Credit: Reuters/Asim Tanveer )
By David Alexander and Matt Spetalnick
WASHINGTON |
Thu Sep 9, 2010 11:48am EDT
WASHINGTON (Reuters) - President Barack Obama warned Thursday that an obscure U.S. Christian pastor's plan to burn the Koran on September 11 could provoke al Qaeda suicide bombings, and Asian countries urged Washington to prevent the act.
"This is a recruitment bonanza for al Qaeda," Obama said in an ABC television interview. "You could have serious violence in places like Pakistan or Afghanistan. This could increase the recruitment of individuals who would be willing to blow themselves up in American cities or European cities."
Terry Jones, leader of a Protestant church of about 30 members in Gainesville, Florida, is planning to burn copies of the Islamic holy book Saturday, the ninth anniversary of the September 11 attacks on New York and Washington.
His threat has caused alarm around the world and raised tensions over the 9/11 anniversary, which this year coincides with the Muslim Eid al-Fitr festival ending the fasting month of Ramadan. The United States is also gripped by debate over plans for an Islamic center near the attack site in Manhattan.
India, prone to sectarian strife, called on the U.S. government Thursday to stop Jones from carrying out his plan. The president of Indonesia, the world's most populous Muslim nation, urged Obama to step in personally.
"We hope that the U.S. authorities will take strong action to prevent such an outrage being committed," Indian Home Minister Palaniappan Chidambaram said in a statement. He asked the media to refrain from showing pictures of the burning.
In Jakarta, an aide to Indonesian President Susilo Bambang Yudhoyono said he had written to Obama asking him to intervene.
"President Yudhoyono thinks that if this was allowed to happen, it will disturb world peace," Heru Lelono told Reuters.
But Obama said there was little that could be done under U.S. law to confront the minister, other than citing him under local bylaws against public burning.
RISK TO U.S. TROOPS
Jones has said he sees Koran-burning as a way of confronting Islamist terrorism. But his plans have been widely condemned by U.S. religious, political and military leaders, who say it is jeopardizing the security of U.S. military personnel abroad.
"I just want him to understand that this stunt that he is talking about pulling could greatly endanger our young men and women in uniform who are in Iraq, who are in Afghanistan," Obama said on "Good Morning America."
"We're already seeing protests against Americans just by the mere threat that he's making," the president said, urging Jones to listen to "those better angels."

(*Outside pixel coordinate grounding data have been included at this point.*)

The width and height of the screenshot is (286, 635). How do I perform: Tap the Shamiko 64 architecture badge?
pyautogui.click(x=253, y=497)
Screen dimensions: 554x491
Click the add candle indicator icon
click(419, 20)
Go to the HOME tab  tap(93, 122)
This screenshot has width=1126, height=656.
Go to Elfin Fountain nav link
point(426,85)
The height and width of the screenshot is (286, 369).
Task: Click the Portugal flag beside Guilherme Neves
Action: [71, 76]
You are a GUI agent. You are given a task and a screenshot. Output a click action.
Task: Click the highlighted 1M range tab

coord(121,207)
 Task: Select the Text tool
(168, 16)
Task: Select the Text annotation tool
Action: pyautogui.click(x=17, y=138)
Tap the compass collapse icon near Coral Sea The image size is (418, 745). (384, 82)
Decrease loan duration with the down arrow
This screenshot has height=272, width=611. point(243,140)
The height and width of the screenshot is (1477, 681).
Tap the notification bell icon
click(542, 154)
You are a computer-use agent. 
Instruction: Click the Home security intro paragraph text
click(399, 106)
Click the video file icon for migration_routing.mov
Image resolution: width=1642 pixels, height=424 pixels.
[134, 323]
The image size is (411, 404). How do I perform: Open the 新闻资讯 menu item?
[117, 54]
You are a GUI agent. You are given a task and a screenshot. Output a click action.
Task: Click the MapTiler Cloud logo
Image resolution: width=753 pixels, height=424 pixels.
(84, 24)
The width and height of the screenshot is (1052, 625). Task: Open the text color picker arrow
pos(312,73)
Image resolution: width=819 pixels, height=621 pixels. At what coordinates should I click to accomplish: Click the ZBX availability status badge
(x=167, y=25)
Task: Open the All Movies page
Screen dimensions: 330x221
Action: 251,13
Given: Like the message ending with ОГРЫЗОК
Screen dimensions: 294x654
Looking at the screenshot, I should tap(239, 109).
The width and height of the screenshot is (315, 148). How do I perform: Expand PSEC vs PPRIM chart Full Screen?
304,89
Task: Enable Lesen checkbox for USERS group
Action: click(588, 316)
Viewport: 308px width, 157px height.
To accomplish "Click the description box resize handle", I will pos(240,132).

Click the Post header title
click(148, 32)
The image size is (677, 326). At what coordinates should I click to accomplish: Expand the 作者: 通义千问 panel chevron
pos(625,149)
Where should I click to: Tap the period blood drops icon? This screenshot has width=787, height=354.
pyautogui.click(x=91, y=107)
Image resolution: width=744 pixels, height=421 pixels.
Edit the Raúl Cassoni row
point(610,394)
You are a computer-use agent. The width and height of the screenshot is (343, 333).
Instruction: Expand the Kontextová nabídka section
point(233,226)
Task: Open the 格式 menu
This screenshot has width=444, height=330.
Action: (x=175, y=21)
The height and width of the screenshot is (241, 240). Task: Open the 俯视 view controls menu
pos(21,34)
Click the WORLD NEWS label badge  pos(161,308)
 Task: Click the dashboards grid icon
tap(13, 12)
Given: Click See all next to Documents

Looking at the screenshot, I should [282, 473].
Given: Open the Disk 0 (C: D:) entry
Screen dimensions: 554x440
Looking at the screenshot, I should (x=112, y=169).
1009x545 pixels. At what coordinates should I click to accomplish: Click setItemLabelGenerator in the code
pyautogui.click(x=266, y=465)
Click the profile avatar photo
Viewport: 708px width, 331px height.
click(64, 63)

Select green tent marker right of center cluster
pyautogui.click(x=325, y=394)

Two top U.S. commanders in Afghanistan have said the plan by Jones's Dove World Outreach Center risked undermining Obama's efforts to reach out to the world's 1.5 billion Muslims. General David Petraeus, commander of U.S. and NATO forces in Afghanistan, said the act could endanger his troops.
The Convocation of American Churches in Europe also said Christians living in majority Muslim countries would be at risk of reprisals.
In the United States, an FBI intelligence bulletin dated August 19 said the Koran-burning "might inspire retaliatory attacks against U.S. facilities overseas."
The World Council of Churches, representing 349 branches of Christianity, added its voice to condemnations of Jones' plans.
"This call has been firmly rejected and condemned by the WCC and its member churches, ecumenical partners, including in the United States as well as by people of faith and good will elsewhere," the umbrella group said in a statement.
Jewish leaders have also condemned the action, saying it recalled the Nazi German burning of books in the 1930s, a prelude to the Holocaust in which 6 million Jews were killed.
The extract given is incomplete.